Given problem 1
Set down the passage of the village recollections from "This cottage was" to "of the house.", keeping every word as it appears.
Given problem 2
According to the village recollections, who was the only man to attempt repairs to the thatch in the 1930s?
Given problem 3
Continue the village recollections, picking up after the final sentence shown.

Article
--------------------------------
I remember one day there was an almighty scramble for a long ladder, a pan of fat had been accidentally spilt on the fire, causing the chimney to catch fire with sparks coming out of the chimney and landing on the thatch.  It almost met its demise that day, but a long thatching ladder kept at the Beeches was hastily put up the roof and sparks quelled.
The place where the thatch seemed to give way first on these old houses was around the chimneys and once they started to leak in the rot got deeper into the thatch until the whole lump of rotten straw sank into the house.
 As I said before about other old thatched houses, the estate man who "did" the thatching around the village cottages had become too old and died and no one else had the skills to repair them, the only man who attempted top repair the thatch in the 1930's was the wheelwrights son Jim Clark. Many of them wanted a complete stripping and re-thatching, and that never got done. The new council houses were too big a draw on the village population for them to want to live back in the dark ages in these old thatches cottages.

A new sewage system was put in through the middle of the village just before the new councils houses went up and that ended the "bucket and chuck it" down the garden toilets that all the old houses had.





Friday 10 January 2014

Cobblers Cottage 180

Cobblers Cottage

This cottage was demolished around the mid 1950's, and when I was going to school 1940's  it was still the cobbler Bill Emery who lived there on his own. As you went through the front door into his living room, then turned left into his work room, it was the left widow on the front of the house.
--------------------------------
Rows
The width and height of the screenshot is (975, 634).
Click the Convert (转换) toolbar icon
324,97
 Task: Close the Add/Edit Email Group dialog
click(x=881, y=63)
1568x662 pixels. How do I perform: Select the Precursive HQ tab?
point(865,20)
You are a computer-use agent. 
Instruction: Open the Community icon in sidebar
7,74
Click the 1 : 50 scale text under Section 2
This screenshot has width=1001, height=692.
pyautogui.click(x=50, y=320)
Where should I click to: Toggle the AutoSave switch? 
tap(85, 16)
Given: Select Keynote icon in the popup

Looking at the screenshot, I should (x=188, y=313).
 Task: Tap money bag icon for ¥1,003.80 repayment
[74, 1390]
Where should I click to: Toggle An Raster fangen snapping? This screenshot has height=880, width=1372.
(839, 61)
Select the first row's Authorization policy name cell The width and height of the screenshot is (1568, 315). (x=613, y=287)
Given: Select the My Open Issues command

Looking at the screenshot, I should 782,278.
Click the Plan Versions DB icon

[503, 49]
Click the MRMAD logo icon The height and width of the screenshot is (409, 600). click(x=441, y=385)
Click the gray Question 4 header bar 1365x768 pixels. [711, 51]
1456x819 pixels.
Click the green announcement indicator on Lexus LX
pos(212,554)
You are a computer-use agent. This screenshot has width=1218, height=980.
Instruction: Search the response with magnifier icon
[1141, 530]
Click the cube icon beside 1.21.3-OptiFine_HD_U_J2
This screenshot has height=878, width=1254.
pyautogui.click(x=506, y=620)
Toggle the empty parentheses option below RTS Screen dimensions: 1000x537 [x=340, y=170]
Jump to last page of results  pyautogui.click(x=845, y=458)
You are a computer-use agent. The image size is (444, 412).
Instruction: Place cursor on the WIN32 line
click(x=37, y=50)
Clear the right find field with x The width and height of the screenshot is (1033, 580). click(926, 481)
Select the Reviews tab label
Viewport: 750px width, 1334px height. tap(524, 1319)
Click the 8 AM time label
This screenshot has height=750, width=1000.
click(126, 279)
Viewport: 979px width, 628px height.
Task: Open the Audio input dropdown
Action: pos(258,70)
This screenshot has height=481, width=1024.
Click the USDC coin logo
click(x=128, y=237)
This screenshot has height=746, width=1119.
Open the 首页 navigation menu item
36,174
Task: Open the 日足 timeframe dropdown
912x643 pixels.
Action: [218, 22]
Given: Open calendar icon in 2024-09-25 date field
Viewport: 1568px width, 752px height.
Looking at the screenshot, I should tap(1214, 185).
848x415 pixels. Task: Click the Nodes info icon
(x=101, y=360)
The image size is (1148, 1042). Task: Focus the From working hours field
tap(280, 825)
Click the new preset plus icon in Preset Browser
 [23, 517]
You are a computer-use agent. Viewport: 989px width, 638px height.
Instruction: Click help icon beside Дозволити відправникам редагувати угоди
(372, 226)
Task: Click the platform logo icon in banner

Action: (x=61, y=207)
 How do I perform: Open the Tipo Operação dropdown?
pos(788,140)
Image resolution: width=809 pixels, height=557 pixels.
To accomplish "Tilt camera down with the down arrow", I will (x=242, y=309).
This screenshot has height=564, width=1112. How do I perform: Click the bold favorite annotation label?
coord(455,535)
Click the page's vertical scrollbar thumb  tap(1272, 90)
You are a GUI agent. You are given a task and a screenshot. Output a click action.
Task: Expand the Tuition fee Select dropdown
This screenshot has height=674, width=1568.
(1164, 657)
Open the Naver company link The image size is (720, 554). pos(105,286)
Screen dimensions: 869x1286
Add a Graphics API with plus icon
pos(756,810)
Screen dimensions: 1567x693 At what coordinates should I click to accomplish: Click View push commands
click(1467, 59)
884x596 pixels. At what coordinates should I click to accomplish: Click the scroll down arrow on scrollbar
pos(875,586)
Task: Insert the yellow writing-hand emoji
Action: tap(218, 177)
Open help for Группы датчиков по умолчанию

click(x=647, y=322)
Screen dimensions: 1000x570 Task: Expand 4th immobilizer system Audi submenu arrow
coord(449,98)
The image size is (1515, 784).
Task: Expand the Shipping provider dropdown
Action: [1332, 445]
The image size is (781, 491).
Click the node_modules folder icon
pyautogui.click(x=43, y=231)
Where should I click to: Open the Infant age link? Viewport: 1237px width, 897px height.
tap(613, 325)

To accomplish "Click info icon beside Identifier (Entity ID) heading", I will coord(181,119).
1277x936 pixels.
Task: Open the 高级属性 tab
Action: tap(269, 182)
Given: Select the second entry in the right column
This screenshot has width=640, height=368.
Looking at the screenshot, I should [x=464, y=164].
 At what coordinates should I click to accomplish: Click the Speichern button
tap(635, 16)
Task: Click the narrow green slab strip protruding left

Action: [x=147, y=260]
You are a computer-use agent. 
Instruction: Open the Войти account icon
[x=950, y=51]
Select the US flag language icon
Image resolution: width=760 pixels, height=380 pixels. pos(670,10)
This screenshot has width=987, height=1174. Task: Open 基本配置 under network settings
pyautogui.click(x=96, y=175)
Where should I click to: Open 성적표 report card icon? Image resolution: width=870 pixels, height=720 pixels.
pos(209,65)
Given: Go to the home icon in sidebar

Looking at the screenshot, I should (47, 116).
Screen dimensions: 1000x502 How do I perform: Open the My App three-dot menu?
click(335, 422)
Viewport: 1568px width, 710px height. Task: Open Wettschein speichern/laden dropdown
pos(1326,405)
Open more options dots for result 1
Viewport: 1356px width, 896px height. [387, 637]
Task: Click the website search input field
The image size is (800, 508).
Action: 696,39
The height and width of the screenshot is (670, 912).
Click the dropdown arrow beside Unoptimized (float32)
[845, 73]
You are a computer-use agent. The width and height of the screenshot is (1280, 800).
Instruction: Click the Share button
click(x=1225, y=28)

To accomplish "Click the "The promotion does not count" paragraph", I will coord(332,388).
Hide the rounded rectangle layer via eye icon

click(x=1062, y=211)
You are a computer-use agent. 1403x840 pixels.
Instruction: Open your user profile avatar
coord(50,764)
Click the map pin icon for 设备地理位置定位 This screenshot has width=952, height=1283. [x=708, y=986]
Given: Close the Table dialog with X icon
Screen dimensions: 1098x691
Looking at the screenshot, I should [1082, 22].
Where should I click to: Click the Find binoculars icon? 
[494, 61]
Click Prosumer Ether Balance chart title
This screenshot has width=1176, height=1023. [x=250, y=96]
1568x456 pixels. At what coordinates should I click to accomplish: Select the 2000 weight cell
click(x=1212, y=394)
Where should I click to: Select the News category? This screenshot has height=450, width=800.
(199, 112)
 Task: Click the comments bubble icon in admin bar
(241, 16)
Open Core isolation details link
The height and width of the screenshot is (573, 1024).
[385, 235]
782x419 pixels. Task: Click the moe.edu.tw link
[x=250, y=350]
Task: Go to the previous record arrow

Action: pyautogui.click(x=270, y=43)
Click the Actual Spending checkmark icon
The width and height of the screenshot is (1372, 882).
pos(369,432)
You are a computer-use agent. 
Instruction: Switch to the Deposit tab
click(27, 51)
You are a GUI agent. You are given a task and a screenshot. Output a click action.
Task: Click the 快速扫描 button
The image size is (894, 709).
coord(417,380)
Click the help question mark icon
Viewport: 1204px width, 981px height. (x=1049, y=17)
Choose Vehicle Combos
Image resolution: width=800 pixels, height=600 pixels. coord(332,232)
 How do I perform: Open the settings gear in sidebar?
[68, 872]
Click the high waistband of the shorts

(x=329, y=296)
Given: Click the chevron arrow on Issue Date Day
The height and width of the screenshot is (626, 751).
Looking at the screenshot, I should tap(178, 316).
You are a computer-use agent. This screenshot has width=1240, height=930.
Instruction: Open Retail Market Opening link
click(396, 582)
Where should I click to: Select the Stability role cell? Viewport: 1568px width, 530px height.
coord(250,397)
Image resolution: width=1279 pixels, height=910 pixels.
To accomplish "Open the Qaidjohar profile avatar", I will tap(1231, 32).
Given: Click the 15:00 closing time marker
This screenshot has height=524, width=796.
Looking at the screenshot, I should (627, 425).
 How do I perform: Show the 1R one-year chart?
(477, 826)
--------------------------------
Right answer 1
This cottage was demolished around the mid 1950's, and when I was going to school 1940's  it was still the cobbler Bill Emery who lived there on his own. As you went through the front door into his living room, then turned left into his work room, it was the left widow on the front of the house.

Right answer 2
Jim Clark, the wheelwright's son.

Right answer 3
 In the corner by the window was a huge pile of old worn out boots and shoes, as you would see a pile of old horse shoes outside the blacksmiths shop. he sat in front of his window working with his last, and a pile of new and part used hides. his tools on the table under the window. When work horses were used about the farms, it would be making and repairing harnesses. 
This was a two up two down house with a fire place under the chimney you see, it had a scullery out back with a boiler (often called a copper) and toilet down the garden. 


After the cobbler died, an elderly couple moved in with their two unmarried sons, both of whom worked, one Green Farm as a cowman, and the other Village Farm as a wagoner, later he became the tractor driver.

No one wanted these old houses back  in the 50's as  the only value to them was the land they stood on, so became building plots. The thatch was starting to rot away and leaked around the chimney and ridge, and no one in the village at that time had the skills to re-thatch them, the chap who was the thatcher had long since died.

 As the new Council houses were built so the occupant of these old properties were move in,  first it was ten new houses the a few years later another twenty four were built, and by that time all the very old cottages were being pulled down and new houses sprouting up in their places. 


Old houses mended, Cost little less than new before they're ended.
Colley Cibber  (1671 - 1757).















Wednesday 8 January 2014

Pump Cottages Seighford, demolished 1952 179

This is the first of quite a few of the old houses demolished with pictures of how they looked at the time and in most cases who lived in them.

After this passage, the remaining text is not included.